Cancer support for the advanced stage of bladder cancer
Examples of such organizations include the following:
Cancer Support Community
American Cancer Society
Cancer Hope Network
Tips and suggestions to help with the symptoms
- Yoga is terrific for enhancing the physical and emotional health
- Heating pads to relieve pain in the lower back or abdomen
- Body pillow and wedges to help with sleeping positions
- Eat five smaller meals rather than three big meals
- Drink plenty of fluids to keep hydrated
How can caregivers help their loved ones with bladder cancer?
Caregivers can play a vital role in helping their loved ones cope with bladder cancer by providing emotional and practical support throughout the treatment process. Here are some ways caregivers can help:
- Be supportive and empathetic: Let your loved one know that you are there for them and that you understand what they are going through. Listen to their concerns and fears, and offer reassurance and encouragement.
- Help with daily activities: As your loved one undergoes treatment, they may experience fatigue or other symptoms that make it difficult to carry out daily activities. Offer to help with cooking, cleaning, grocery shopping, or running errands.
- Accompany them to appointments: Offer to accompany your loved one to their medical appointments, take notes, and ask questions on their behalf. This can help ensure that they get the care they need and understand their treatment options.
- Manage medications: Help your loved one keep track of their medications, schedule appointments, and manage any side effects or symptoms.
- Encourage healthy habits: Encourage your loved one to adopt healthy habits such as eating a balanced diet, exercising regularly, and quitting smoking (if applicable). These habits can help boost their overall health and improve their response to treatment.

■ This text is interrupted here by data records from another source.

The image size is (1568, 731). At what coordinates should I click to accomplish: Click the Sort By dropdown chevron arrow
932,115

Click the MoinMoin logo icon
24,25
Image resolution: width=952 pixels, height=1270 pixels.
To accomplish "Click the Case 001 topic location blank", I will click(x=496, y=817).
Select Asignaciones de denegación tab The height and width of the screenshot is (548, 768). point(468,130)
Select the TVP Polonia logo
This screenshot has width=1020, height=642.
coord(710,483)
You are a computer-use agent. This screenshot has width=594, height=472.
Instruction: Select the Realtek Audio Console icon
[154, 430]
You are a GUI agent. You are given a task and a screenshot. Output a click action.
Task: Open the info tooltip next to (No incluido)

- Seek support: Encourage your loved one to seek help from support groups, counseling, or other resources. Consider joining a support group for caregivers as well, as it can be helpful to connect with others who are going through a similar experience.
Remember, caring for a loved one with bladder cancer can be challenging, but it is also an opportunity to provide love and support during a difficult time.